WORK REQUEST >> Please return all lines from the records below that include the string "width".

DATA FOR REVIEW >>
☆ ☆ ☆ ☆
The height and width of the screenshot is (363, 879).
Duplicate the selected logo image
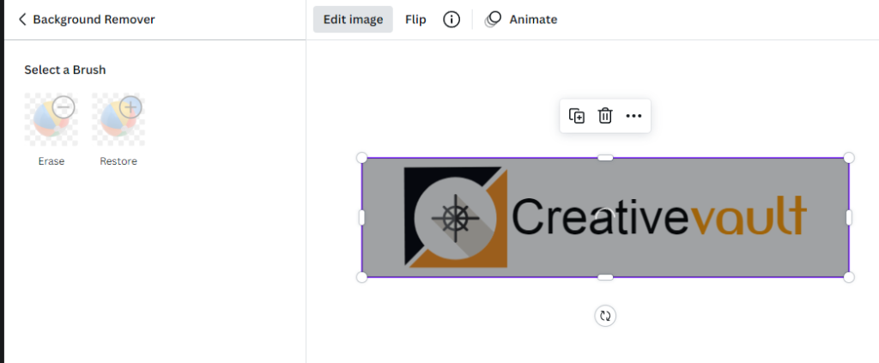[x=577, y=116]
☆ ☆ ☆ ☆
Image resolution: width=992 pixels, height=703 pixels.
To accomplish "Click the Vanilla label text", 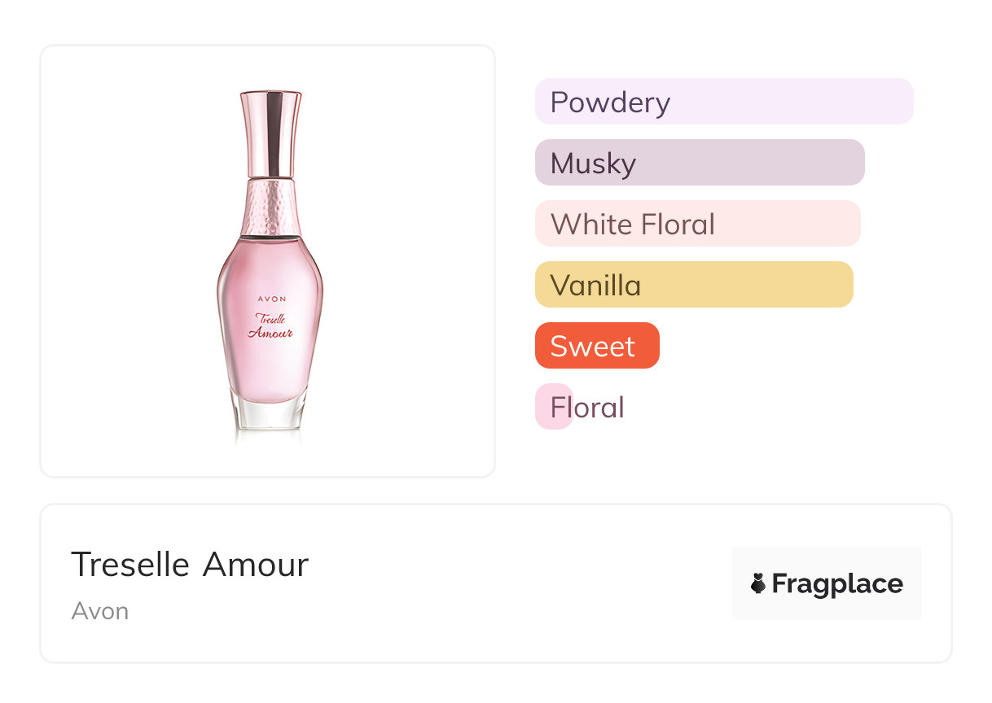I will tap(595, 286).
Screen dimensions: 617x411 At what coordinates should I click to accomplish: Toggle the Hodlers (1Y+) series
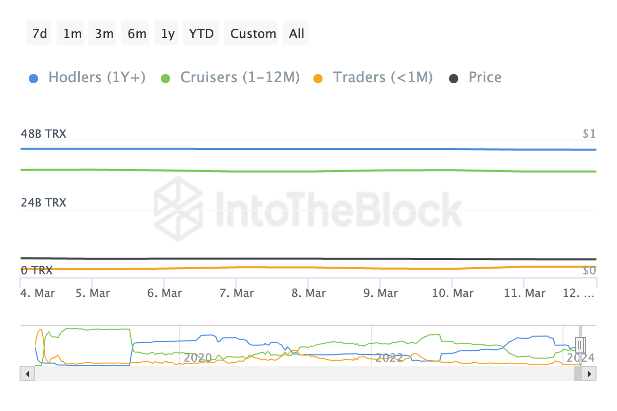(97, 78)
☆ ☆ ☆ ☆
YOUR SOLUTION >>
The height and width of the screenshot is (363, 879).
Image resolution: width=992 pixels, height=703 pixels.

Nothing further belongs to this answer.